With the worldwide installed base of Gigabit Ethernet ports expected to increase more than fivefold by 2004, according to market researcher International Data Corp., experts say demand for even higher-speed aggregation technologies like 10G Ethernet will become inevitable. 10G Ethernet is projected to be mainly a carrier technology for metropolitan-area service providers, but enterprise network applications could include backbone aggregation of Gigabit links in a data centre or switch-to-switch connectivity across a large campus.
When these applications start rolling out next year, says Fred Worley, a Hewlett-Packard Co. engineer, initial deployments will not have everything necessary to make a 10G network run as efficiently as a 1Gbps network.
“It’s not that [10G Ethernet] is too fast,” Worley says. “It’s just that new technologies will need to evolve.”
TCP/IP off-load – implementing part of an IP stack as hardware instead of software in a device for faster performance – and new algorithms for 10Gbps packet inspection are in development. But these technologies won’t be far along enough when 10G products start shipping en masse next year, Worley says. These kinds of technologies will be important for ensuring that high-speed links are secure and that devices attached to these networks can keep up with such a high packet-forwarding rate.
An example Worley gave of how 10G Ethernet is challenging network hardware design was a 10G Ethernet network interface card (NIC) that HP is co-developing with Nortel. (A prototype of the product was demonstrated last month at NetWorld+Interop 2001 in Atlanta.) While the switch vendors may have figured out how to shunt packets along at 10Gbps, Worley says, his research is dealing with such challenges as how NICs on servers with next-generation, high-bandwidth bus technologies (such as Non-Uniform Memory Access and InfiniBand) can take in and process that much data from such a big pipe.

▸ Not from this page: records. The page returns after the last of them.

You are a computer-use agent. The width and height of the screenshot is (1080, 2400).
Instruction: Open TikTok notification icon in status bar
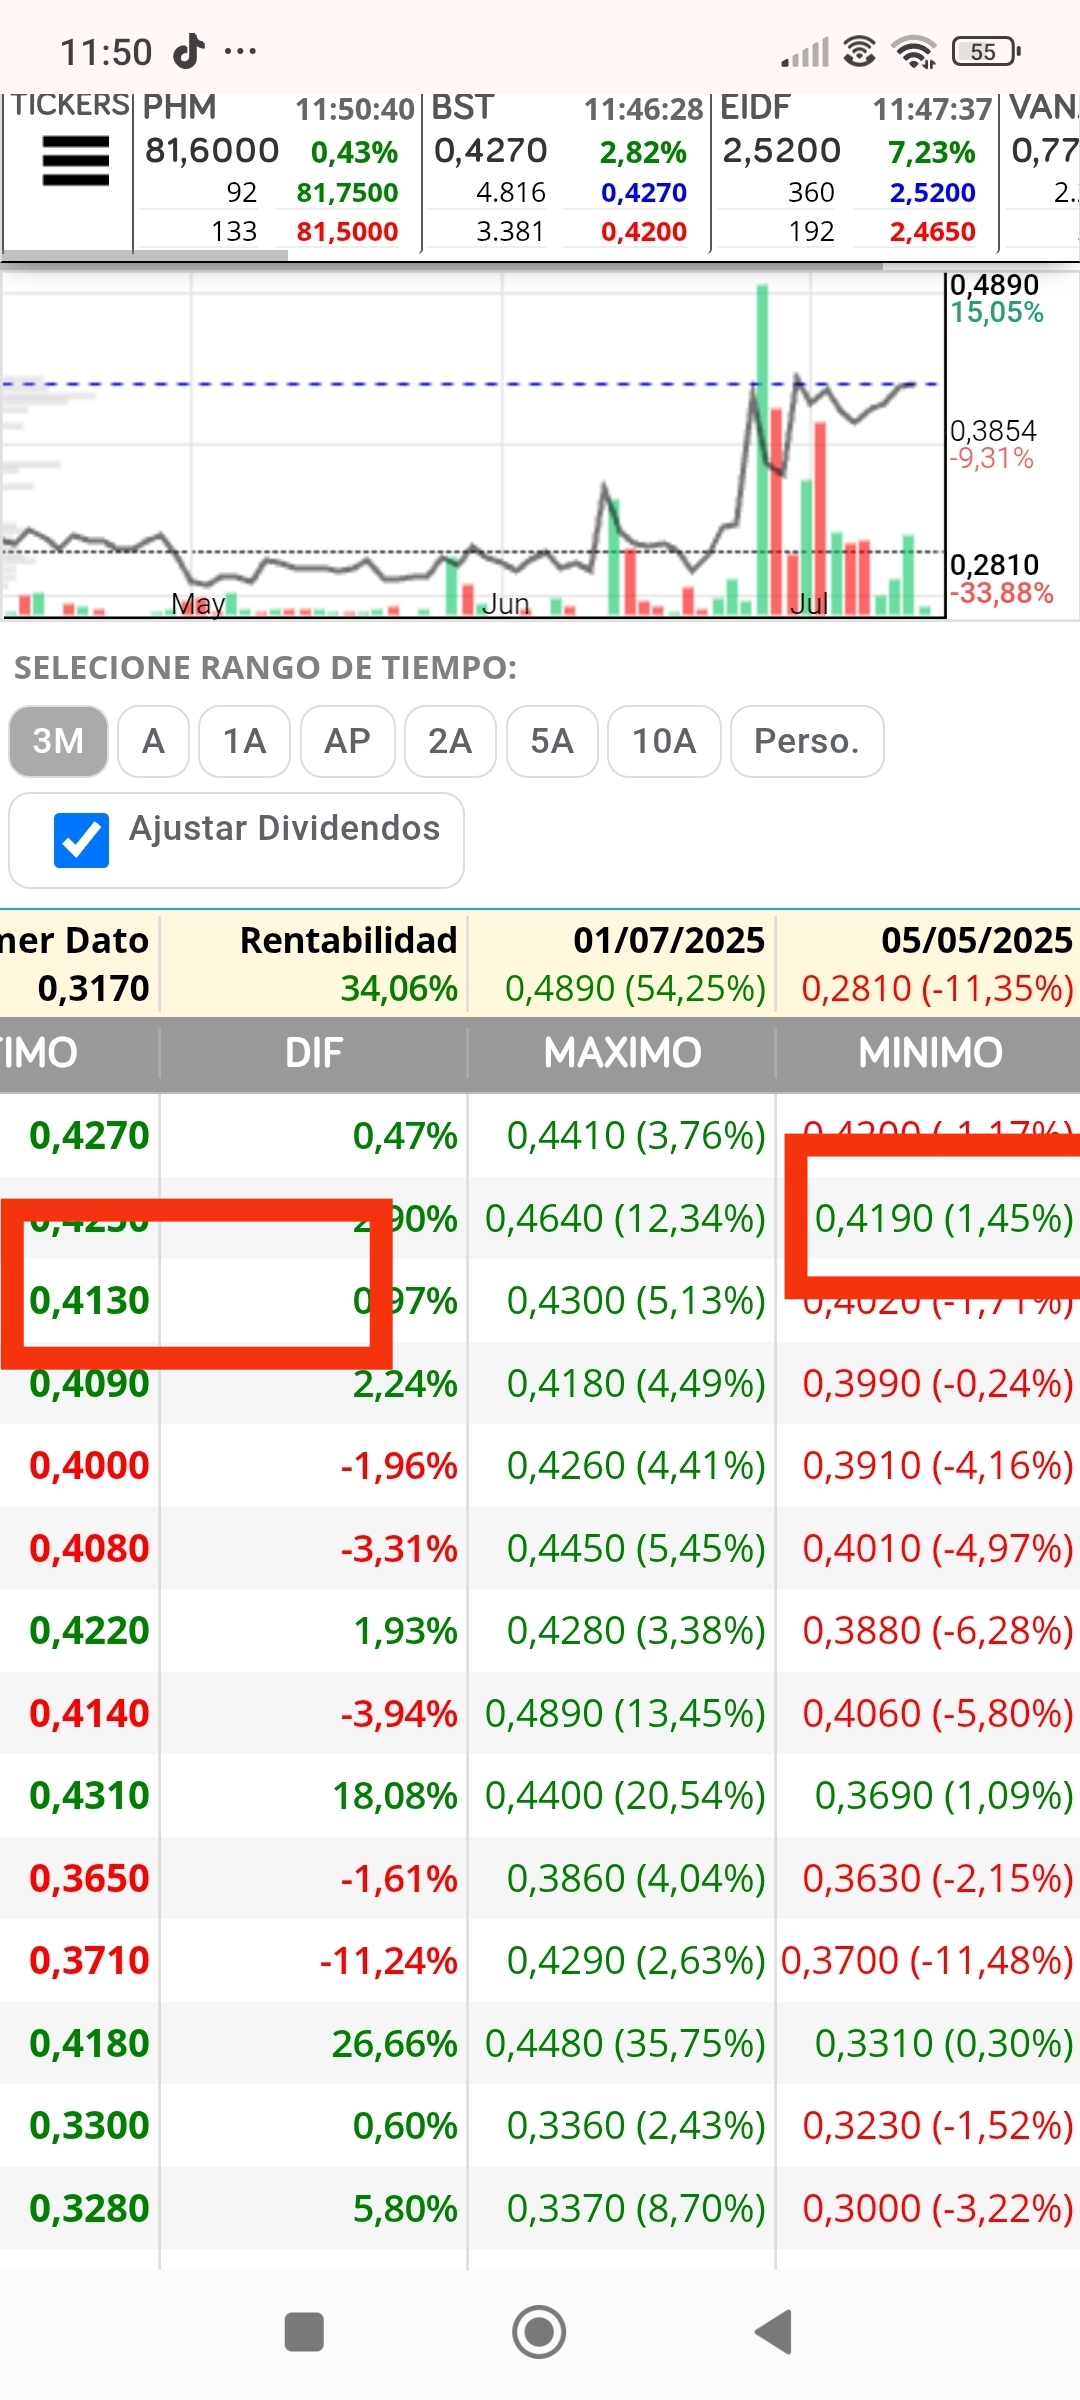[x=188, y=50]
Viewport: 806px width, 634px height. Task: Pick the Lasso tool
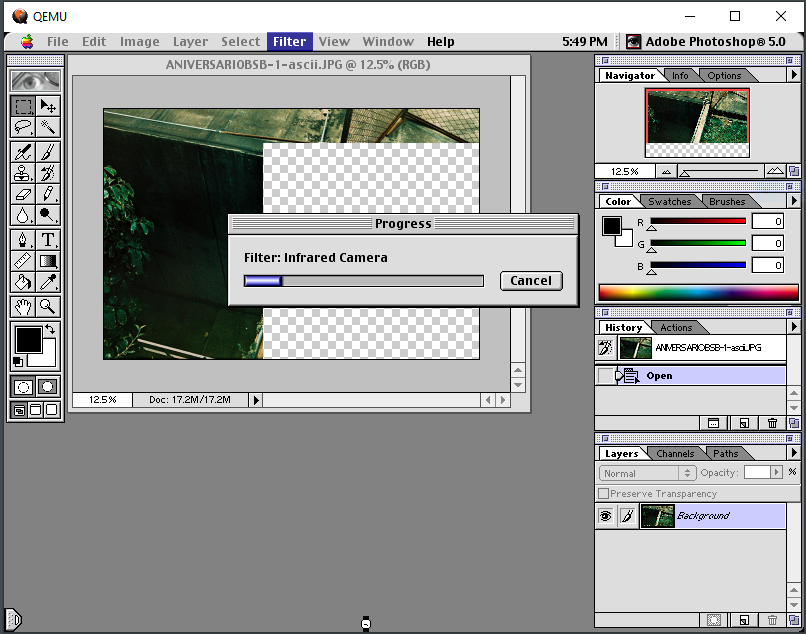23,128
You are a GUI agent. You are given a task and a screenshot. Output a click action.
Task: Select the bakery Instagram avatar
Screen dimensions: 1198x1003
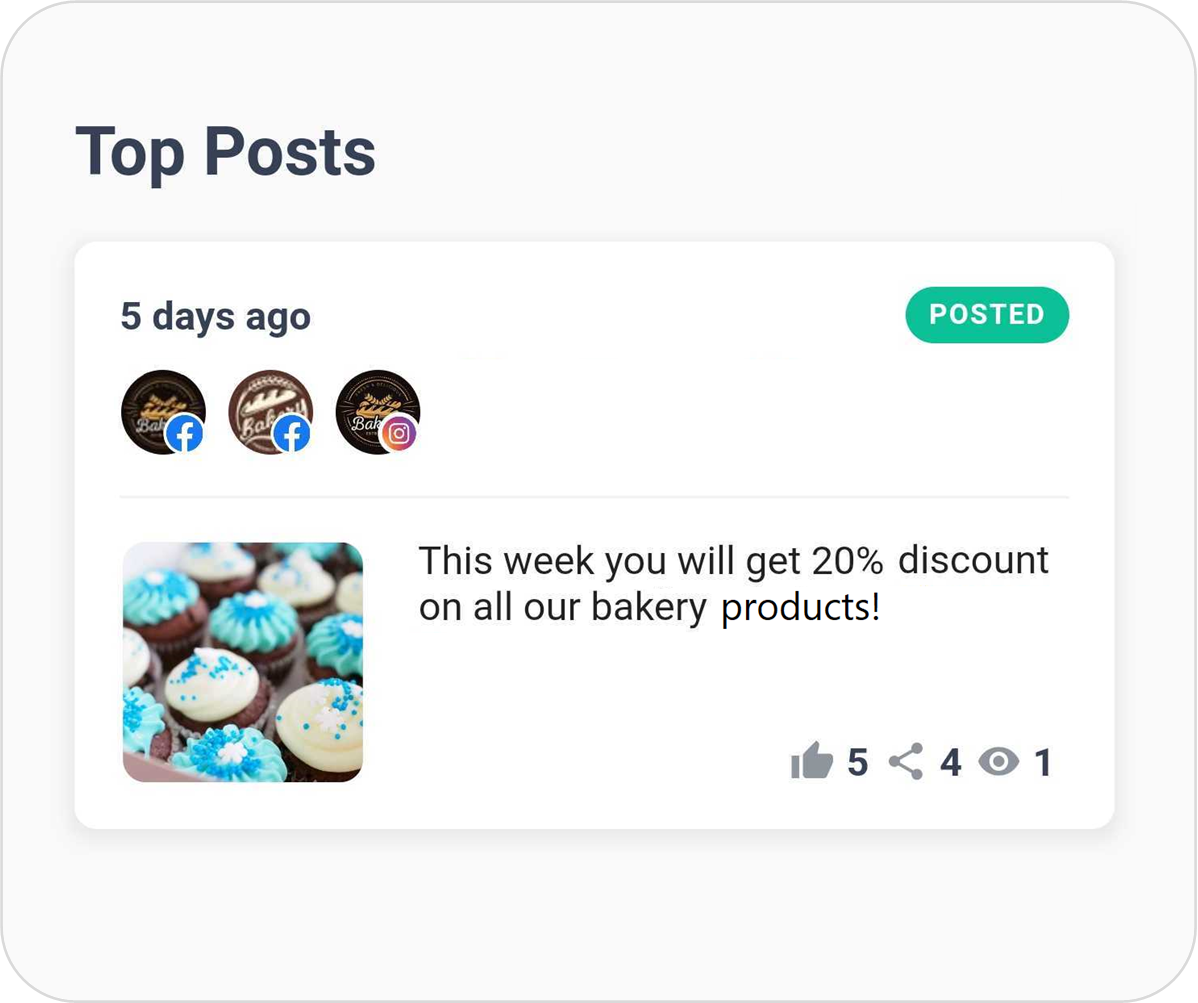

“With the speeds we’re talking about,” he says, “one second of buffering [on an NIC] requires 1.2GB of RAM. How many people want to have a full server’s worth of memory on their NICs?”
What’s After 10G?
Even with the 10G Ethernet standard still not put to bed completely, engineers at the workshop discussed what could be next. While speeds beyond 10Gbps probably won’t find their way into enterprise networks anytime soon, they are headed for carrier networks and could have a big impact on the kinds of services delivered.
“Fifty percent of the 802.3ae [10G Ethernet] task force thinks the speed should be 40 Gigabit,” says Johnathan Thatcher, chair of the IEEE 802.3ae (10G Ethernet) Working Group and CTO of Worldwide Packets. “But we’ve always gone up by factors of 10.”
IEEE engineers don’t like to reinvent the wheel, Thatcher says. Just as the physical layer (PHY) design of Gigabit Ethernet was based largely on Fibre Channel, and some 10G PHYs were tied to OC-192, 40G Ethernet could be a likely next step, as 40Gbps is close to the OC-768 SONET technology that already exists.
Others think differently.
“A while back, some people [in the IEEE] wanted to do a 400Mbps standard,” says Bob Grow, president of the 10 Gigabit Ethernet Alliance and an Intel engineer. “Look what happened to that effort.”
While many IEEE members would like to see 40G, Grow is more inclined to either 100Gbps or 160Gbps Ethernet.
“Forty Gigabits per second does not have the bandwidth increase that holds interest for me,” Grow says.
But for the sake of staying close to SONET technology, Grow says he could live with 160Gbps Ethernet, which would adhere to OC-3072 – neither of which will probably exist for several years.